John Sobieski (September 10, 1842 - November 12, 1927) was a Polish-born American soldier, attorney, and politician in the Prohibition movement. He claimed to be a collateral descendant of King John III Sobieski of Poland.

== History ==
He was sent in exile to the United States after his father was executed by Russians in 1846 for revolutionary activity in Poland. He enlisted in the U.S. Army in 1855 and joined the Army of the Potomac during the Civil War. Following the war, he joined Mexican revolutionaries against Emperor Maximilian and witnessed the emperor's execution in 1867.

In the United States, he settled in Minnesota and was elected to the Minnesota House of Representatives, as a Republican, in 1868, from Hennepin County, Minnesota, and introduced a bill for women's suffrage. In 1879, he married a prominent abolitionist and prohibitionist Lydia Gertrude Lemen, an American from Salem, Illinois. Through his wife's affiliation, he became a leading member of the Polish branch of the Women's Christian Temperance Union, and preached against alcohol in Ohio, Wisconsin, and Illinois to prohibition-camps. He was active as a sought-after public speaker from the 1880s until his death.

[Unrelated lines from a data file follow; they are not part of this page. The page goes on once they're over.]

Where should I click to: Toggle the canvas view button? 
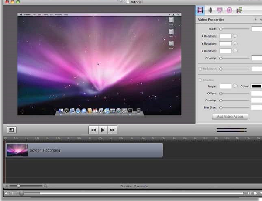(11, 130)
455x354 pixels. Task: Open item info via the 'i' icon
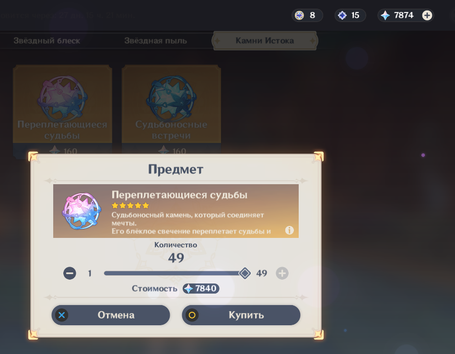[x=289, y=230]
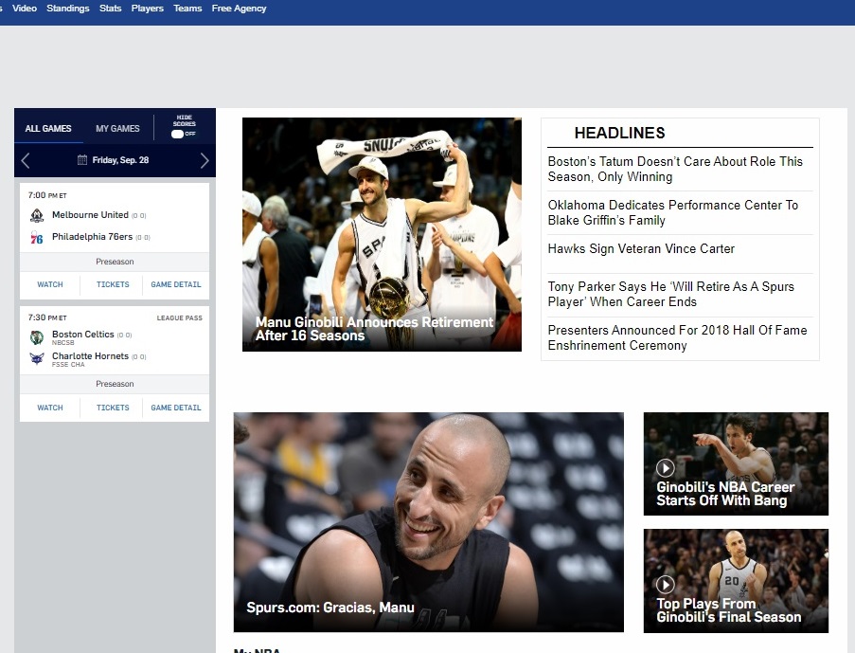Image resolution: width=855 pixels, height=653 pixels.
Task: Click Tickets for the Celtics-Hornets game
Action: pos(113,408)
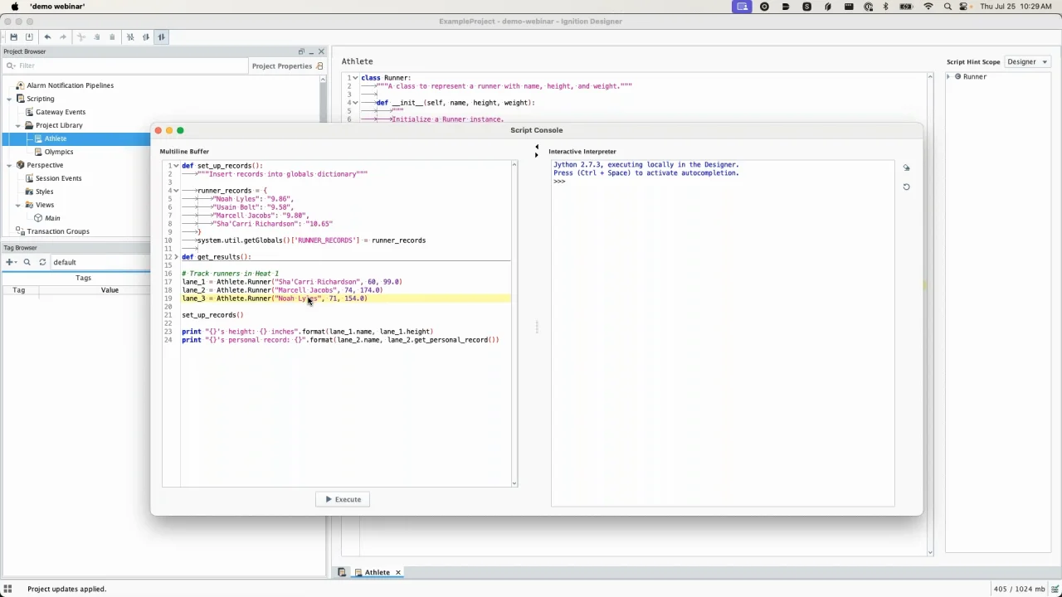Click the Undo arrow in toolbar
The width and height of the screenshot is (1062, 597).
[47, 37]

Sobieski was also a leader in the organization of the International Organisation of Good Templars, and near the end of his life, claimed to have "organized two thousand and eighty-six lodges of Good Templars, and taken into the order ninety thousand members" Sobieski and the predominantly Protestant Christian Temperance groups never made great inroads into the Polish community.

In addition to being active in Republican politics while living in Minnesota, Sobieski also helped organize the Prohibition Party there. Later moving to Missouri, he ran (unsuccessfully) for Governor of Missouri on the Prohibition ticket.

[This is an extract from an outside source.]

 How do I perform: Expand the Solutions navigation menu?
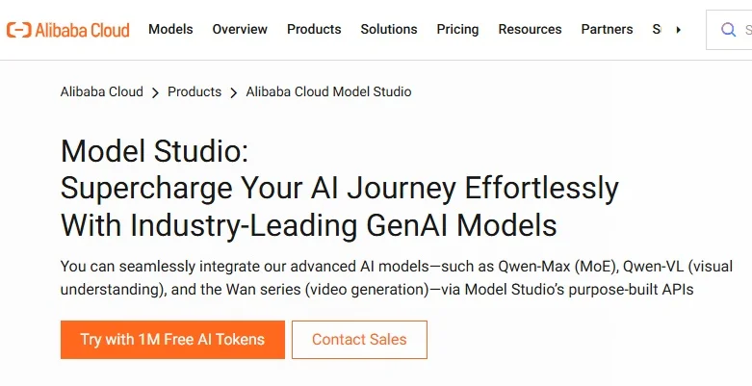pos(389,30)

His memoirs are entitled The Life Story and personal reminiscences of Col. John Sobieski, printed in 1900. He also wrote two books about his ancestor, the Life of King John Sobieski and John the Third of Poland in 1915, and a biography of Mexican president Benito Juárez in 1919.

==Citations==
=== Bibliography ===
- John Sobieski. The Life-Story and Personal Reminiscences of Col. John Sobieski. 1990. Shelbyville, Illinois.
- Francis Bolek (editor): Who's Who in Polish America by New York, Harbinger House, 1943.